I believe Tower by default launches from the root directory, then moves the log files into the work directory. So launching from the work directory would be much better also so that the log files aren't lost if the head node is killed suddenly.
But is the idea to resolve against the work directory only in specific cases, like if the executor is awsbatch or the launch directory is / or a nextflow CLI flag is provided? It wouldn't make sense to do this all the time.
But is the idea to resolve against the work directory only in specific cases, like if the executor is awsbatch or the launch directory is / or a nextflow CLI flag is provided? It wouldn't make sense to do this all the time.
Yes, this is why I think making --outdir mandatory will go some way towards making users think about how they should specify their output paths and then they can always use a config option when it is added as a fallback.
This is happening because Nextflow resolves relative paths against the current working directory. When running it in a classic grid HPC, this usually corresponds to a subdirectory of the user home.
When running to Batch or other containerised environments, this is going to be a path into the container file system, with results into the above counterintuitive condition.
Think this could be addressed by introducing an env setting e.g. NXF_RELATIVE_FILE_BASE that specifies the base directory against which relative paths should be resolved.

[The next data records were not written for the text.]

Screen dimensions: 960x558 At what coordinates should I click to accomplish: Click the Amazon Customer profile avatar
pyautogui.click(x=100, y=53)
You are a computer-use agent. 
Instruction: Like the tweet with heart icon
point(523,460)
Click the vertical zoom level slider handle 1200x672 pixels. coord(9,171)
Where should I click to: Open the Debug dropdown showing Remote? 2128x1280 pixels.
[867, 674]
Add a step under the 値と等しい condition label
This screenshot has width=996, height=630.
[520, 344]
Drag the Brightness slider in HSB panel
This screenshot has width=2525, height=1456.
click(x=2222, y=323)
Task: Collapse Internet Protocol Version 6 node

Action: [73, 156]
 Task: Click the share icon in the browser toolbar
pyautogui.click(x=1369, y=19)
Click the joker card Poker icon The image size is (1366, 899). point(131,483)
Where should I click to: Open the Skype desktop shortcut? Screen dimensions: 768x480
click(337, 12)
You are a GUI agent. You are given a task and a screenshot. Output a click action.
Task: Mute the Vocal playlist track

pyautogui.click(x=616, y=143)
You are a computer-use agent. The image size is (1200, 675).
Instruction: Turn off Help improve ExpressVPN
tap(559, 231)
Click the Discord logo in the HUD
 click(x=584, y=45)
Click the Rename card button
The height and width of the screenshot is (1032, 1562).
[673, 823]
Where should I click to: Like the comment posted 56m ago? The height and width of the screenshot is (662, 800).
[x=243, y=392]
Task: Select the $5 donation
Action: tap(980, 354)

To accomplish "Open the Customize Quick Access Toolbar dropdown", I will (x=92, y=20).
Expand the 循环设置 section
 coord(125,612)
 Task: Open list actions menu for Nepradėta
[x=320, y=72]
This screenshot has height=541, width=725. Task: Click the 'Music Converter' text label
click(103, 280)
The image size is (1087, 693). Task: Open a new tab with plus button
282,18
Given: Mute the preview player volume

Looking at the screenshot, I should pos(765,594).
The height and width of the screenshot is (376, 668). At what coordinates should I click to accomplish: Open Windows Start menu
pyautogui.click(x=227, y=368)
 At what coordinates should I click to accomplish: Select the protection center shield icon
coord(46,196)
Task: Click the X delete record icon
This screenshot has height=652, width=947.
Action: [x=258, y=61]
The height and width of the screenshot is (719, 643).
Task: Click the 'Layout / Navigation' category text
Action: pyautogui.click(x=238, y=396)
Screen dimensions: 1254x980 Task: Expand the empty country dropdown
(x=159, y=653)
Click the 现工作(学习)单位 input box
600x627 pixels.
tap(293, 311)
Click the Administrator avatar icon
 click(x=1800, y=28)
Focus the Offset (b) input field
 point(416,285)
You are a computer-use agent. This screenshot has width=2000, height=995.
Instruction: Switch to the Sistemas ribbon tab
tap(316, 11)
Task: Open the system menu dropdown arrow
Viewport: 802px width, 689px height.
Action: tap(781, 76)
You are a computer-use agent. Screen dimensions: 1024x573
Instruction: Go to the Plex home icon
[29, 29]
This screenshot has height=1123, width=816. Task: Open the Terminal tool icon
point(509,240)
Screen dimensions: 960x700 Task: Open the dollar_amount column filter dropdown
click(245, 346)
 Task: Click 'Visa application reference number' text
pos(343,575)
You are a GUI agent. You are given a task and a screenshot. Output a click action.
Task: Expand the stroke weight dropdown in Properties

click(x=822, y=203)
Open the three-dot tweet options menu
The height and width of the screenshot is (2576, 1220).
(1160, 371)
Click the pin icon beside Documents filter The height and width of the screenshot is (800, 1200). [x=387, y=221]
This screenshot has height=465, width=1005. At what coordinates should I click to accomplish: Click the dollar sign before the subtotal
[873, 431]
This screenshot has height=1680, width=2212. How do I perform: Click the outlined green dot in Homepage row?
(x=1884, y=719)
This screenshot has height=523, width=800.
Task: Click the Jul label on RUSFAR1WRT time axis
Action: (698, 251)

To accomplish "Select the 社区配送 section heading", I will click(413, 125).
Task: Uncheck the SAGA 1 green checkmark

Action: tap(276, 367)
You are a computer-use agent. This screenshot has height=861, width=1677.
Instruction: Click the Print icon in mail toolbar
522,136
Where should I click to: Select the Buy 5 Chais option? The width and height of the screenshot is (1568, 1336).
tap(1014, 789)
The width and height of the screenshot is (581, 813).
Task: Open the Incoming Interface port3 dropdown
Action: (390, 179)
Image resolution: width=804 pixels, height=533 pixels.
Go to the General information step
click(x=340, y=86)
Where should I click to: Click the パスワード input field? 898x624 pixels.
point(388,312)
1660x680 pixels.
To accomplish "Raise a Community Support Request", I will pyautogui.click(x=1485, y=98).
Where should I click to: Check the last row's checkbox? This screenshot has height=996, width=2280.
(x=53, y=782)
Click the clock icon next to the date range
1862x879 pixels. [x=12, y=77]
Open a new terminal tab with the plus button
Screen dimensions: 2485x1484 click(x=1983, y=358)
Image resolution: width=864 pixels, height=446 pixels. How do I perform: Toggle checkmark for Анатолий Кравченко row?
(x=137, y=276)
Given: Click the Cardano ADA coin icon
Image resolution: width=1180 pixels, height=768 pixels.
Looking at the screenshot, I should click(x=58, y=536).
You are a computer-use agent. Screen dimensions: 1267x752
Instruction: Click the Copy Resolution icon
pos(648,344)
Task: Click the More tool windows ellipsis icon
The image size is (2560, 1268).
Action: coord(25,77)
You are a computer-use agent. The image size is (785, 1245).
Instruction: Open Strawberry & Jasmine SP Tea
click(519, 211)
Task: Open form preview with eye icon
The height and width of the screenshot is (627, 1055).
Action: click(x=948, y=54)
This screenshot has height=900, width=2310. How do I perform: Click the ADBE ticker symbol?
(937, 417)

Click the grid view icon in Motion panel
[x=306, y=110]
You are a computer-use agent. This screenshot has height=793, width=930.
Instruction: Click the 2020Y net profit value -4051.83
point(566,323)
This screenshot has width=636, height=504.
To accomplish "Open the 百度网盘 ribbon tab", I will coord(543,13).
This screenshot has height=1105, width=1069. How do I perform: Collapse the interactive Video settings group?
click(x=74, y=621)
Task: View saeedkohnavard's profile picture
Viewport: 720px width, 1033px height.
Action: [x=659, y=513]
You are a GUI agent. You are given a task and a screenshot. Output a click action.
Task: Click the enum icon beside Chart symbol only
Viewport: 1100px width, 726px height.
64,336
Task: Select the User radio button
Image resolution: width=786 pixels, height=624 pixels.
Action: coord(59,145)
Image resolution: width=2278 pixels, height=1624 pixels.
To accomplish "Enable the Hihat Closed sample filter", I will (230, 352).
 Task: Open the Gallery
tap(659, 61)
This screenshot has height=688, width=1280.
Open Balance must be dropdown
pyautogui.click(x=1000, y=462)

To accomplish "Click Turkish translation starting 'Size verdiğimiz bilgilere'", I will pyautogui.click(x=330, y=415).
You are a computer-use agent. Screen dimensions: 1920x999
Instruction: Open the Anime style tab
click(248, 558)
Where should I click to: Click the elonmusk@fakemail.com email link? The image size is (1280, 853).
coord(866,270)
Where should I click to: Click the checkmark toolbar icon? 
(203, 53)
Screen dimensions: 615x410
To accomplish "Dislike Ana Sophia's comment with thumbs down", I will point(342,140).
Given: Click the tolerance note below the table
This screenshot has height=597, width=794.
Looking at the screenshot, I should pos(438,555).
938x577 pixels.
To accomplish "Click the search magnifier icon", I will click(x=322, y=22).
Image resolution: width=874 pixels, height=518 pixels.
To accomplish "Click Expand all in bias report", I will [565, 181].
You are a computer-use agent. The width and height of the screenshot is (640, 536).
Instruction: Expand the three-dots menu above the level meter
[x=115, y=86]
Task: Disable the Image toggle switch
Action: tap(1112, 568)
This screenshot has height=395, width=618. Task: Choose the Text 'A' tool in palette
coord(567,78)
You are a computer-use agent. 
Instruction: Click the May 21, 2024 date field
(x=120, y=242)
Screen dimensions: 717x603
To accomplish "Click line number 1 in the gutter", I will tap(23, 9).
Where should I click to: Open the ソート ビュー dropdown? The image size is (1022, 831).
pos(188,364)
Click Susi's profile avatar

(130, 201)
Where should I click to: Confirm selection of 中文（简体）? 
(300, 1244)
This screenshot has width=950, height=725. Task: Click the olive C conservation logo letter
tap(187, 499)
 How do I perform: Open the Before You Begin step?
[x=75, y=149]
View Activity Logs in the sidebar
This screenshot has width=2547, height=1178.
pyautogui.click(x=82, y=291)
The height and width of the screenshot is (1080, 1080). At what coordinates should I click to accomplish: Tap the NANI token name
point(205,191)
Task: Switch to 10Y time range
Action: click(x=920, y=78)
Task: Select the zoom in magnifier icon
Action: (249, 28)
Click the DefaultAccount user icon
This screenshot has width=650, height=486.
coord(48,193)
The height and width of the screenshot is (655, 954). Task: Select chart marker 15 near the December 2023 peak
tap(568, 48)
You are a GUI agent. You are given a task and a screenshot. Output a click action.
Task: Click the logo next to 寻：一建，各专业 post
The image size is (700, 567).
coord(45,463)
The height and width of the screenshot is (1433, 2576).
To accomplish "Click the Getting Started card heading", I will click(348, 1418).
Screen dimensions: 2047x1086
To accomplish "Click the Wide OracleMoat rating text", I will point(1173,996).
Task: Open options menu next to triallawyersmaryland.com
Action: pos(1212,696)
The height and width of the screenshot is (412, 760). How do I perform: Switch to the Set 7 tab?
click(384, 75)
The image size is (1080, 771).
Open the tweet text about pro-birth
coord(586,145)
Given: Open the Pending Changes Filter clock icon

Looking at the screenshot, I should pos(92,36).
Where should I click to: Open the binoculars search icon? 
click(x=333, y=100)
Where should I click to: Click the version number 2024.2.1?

It would be nice to have a config option for this as well as an env setting. Or would you suggest using something like this instead @pditommaso?
env {
NXF_RELATIVE_FILE_BASE = "s3://my_bucket/"
}
Another use case that has come up a couple of times recently in the context of AWS Batch (cc @BrunoGrandePhD) is to dynamically output the results relative to workDir. The value of workDir is dynamically created by Tower at run-time so saves having to explicitly name output folders. There are a couple of hacky workarounds but maybe this warrants another NF environment variable NXF_RELATIVE_FILE_WORK_DIR ? Let me know if you want me to push another issue. Peace!
Looking at that
Peace
☮️ ❤️
This issue has been automatically marked as stale because it has not had recent activity. It will be closed if no further activity occurs. Thank you for your contributions.
This issue has been automatically marked as stale because it has not had recent activity. It will be closed if no further activity occurs. Thank you for your contributions.

We neeeeeeddddd this!
Solved by #3942